1 hr 10 minsTotal time
10 minsPrep time
1 hrCooking time

Ingredients

  • 1 tbsp of oil
  • 400 g of italian chopped tinned tomatoes
  • 4 large baking potatoes
  • 1 onion, diced
  • 2 garlic cloves, crushed or grated
  • 1 large carrot, diced
  • 300 g of beef mince
  • 200 ml of beef stock
  • 100 g of frozen peas
  • 30 g of butter
  • 50 ml of milk
  • 50 g of mature cheddar

Method

  • Step 1

    Preheat the oven to 220°C/fan 200°C/gas 7. Prick the potatoes then bake for 40 mins or until tender. Or, if you have a microwave cook for 10 mins or until soft. Leave to cool slightly.
  • Step 2

    Meanwhile, in a large frying pan, fry the onion, garlic and carrot with 1 tbsp oil over a medium heat for 5 mins.
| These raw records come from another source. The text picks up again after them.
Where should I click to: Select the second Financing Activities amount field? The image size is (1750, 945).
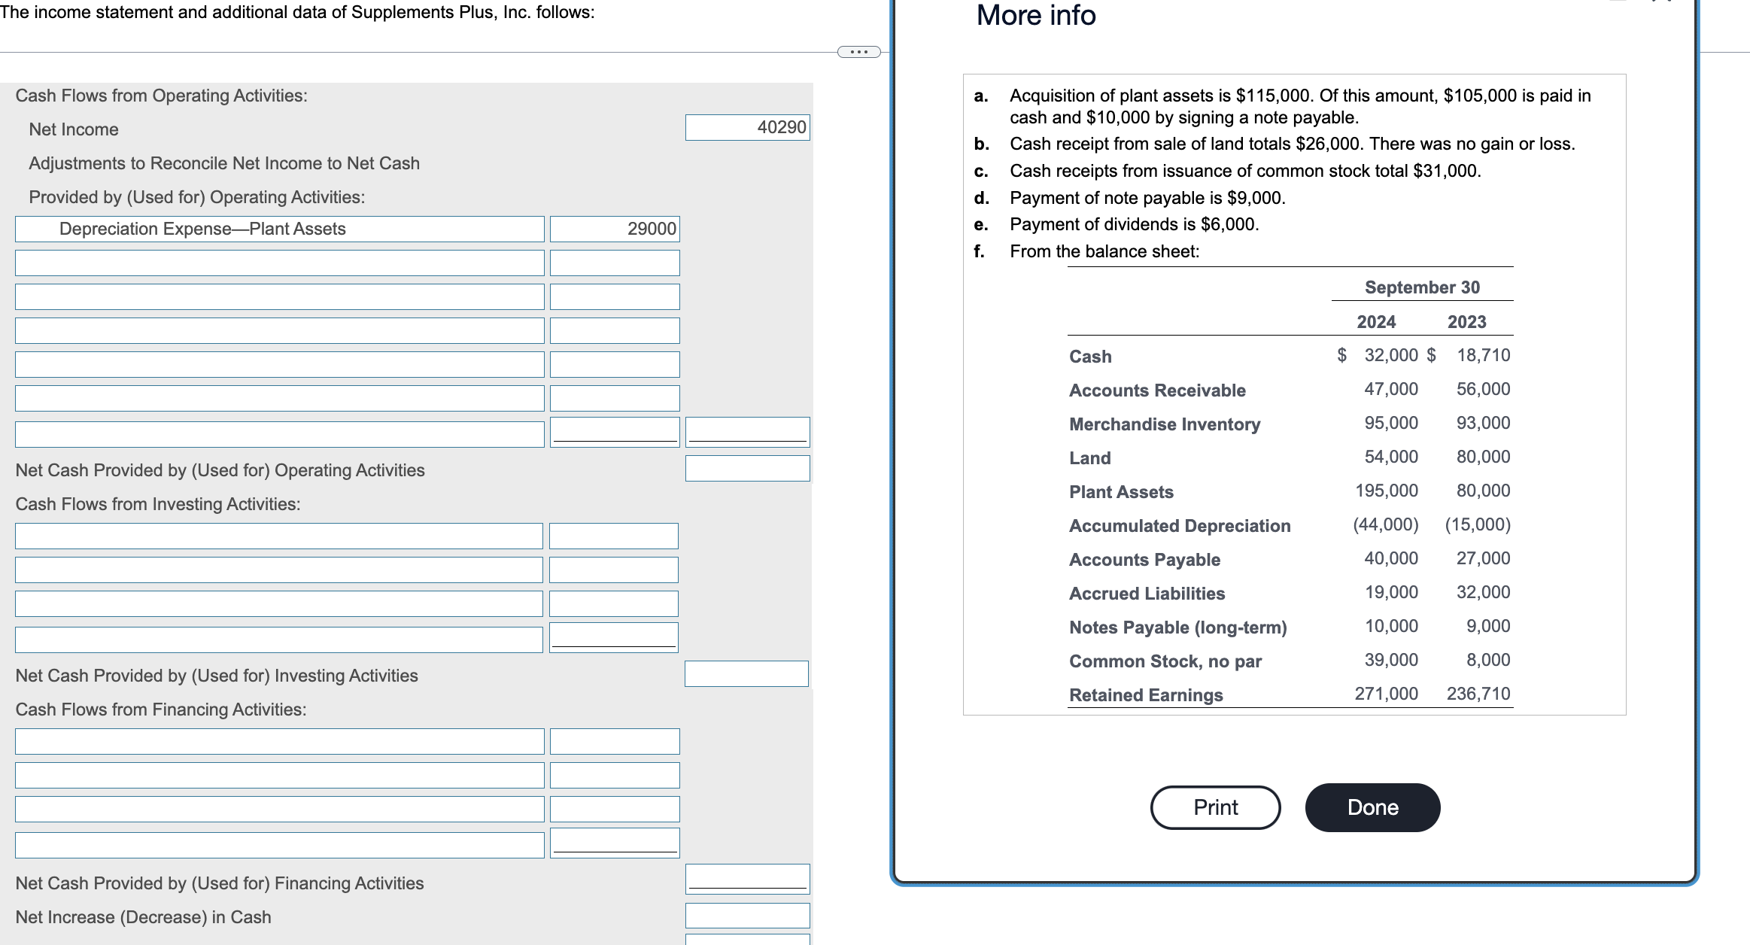pos(615,775)
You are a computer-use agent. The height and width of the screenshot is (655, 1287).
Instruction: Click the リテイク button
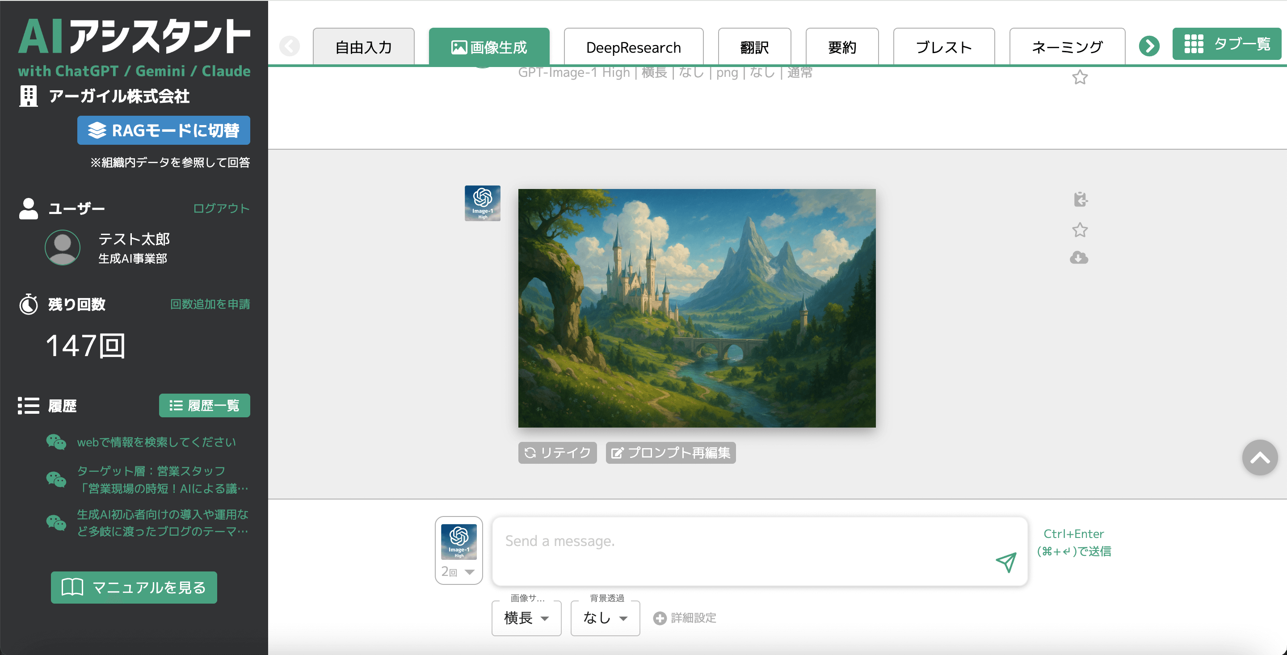point(557,453)
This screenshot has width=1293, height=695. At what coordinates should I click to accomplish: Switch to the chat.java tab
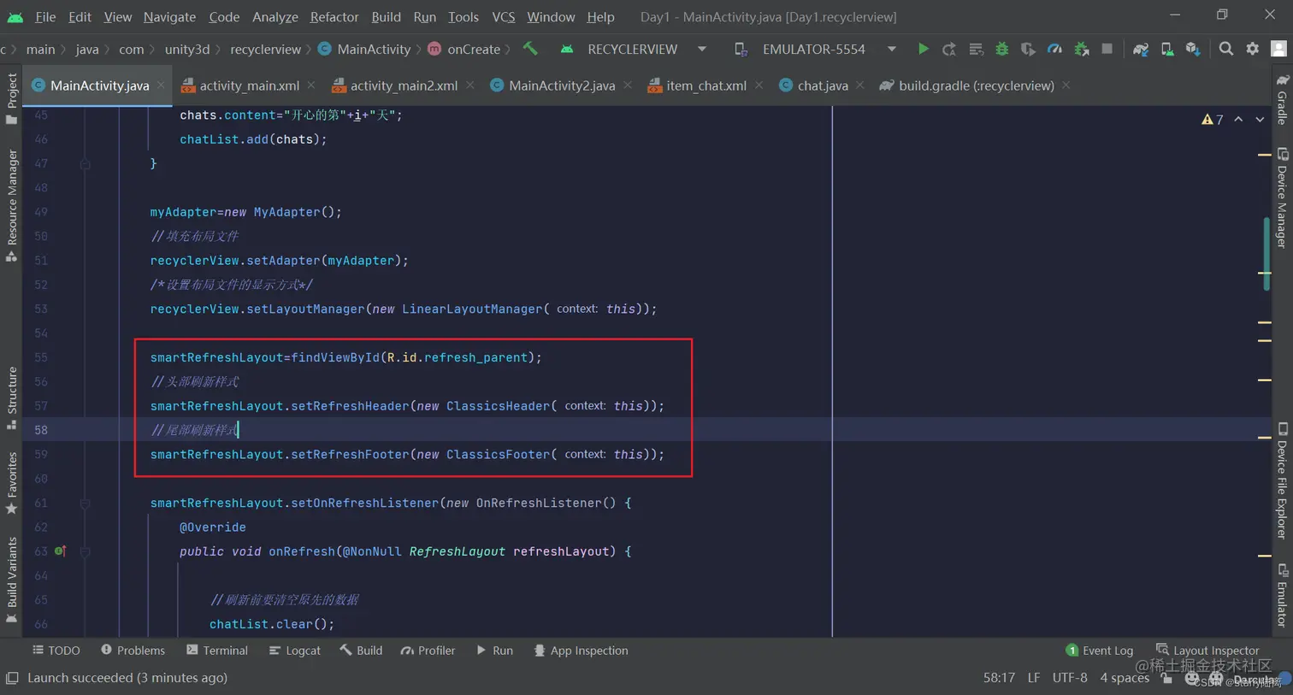click(x=822, y=85)
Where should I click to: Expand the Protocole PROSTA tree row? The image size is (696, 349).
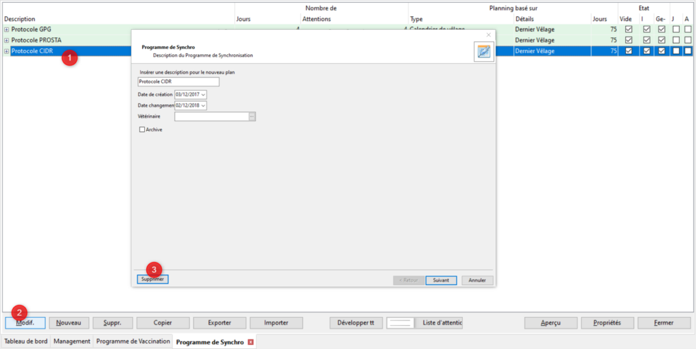pyautogui.click(x=7, y=40)
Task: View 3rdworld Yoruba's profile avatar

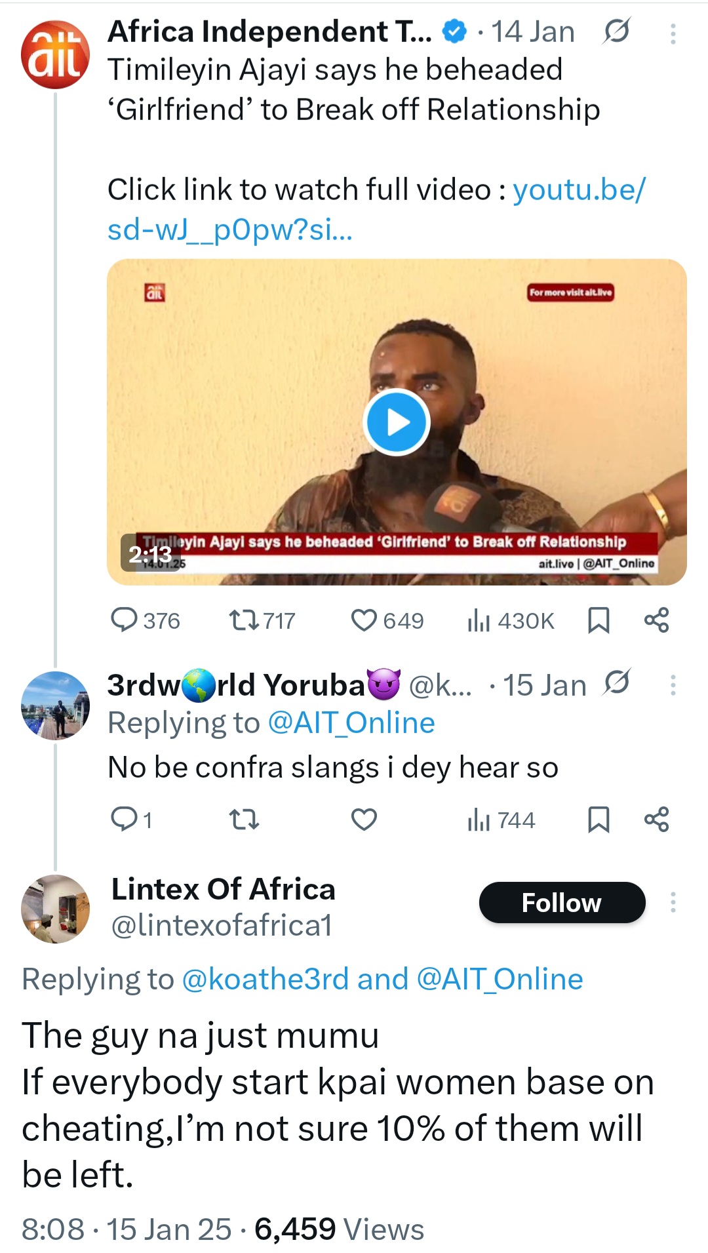Action: point(55,706)
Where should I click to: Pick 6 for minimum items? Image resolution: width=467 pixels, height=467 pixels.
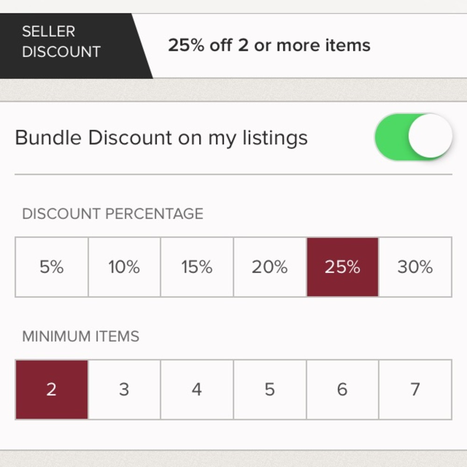pyautogui.click(x=342, y=389)
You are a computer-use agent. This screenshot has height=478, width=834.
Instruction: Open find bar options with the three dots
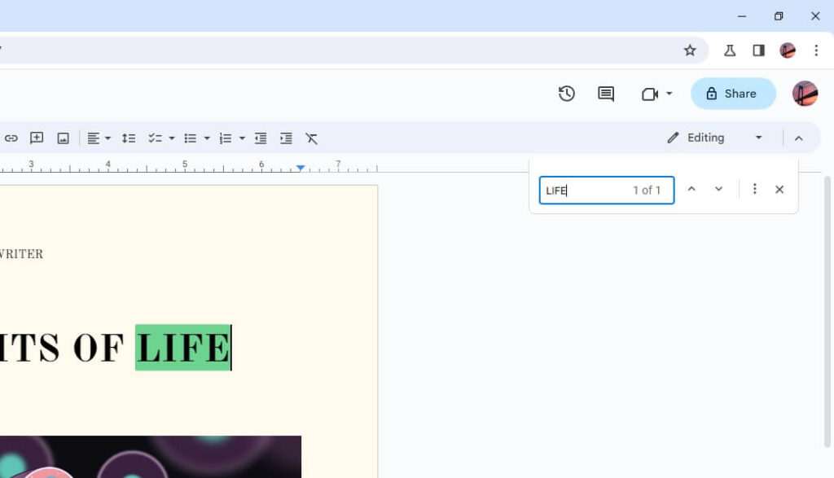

Add the mince and fry until brown, draining any excess fat from the meat. Pour in the stock and chopped tomatoes and bring to a simmer for 5 mins. Once bubbly, add the frozen peas and cook for a final 5 mins.
  • Step 3

    Once the potatoes are cooked and the centres soft, scoop out the flesh into a bowl, placing the shells onto a baking tray. Mash the potato hearts with the butter, milk and cheese until smooth.
  • Step 4

    Divide the beef filling amongst each of the potato shells. Top with the mashed potato and use a fork to rough the tops. Pop back into the oven for 20 mins or until hot and golden. Serve with buttery peas, if you like.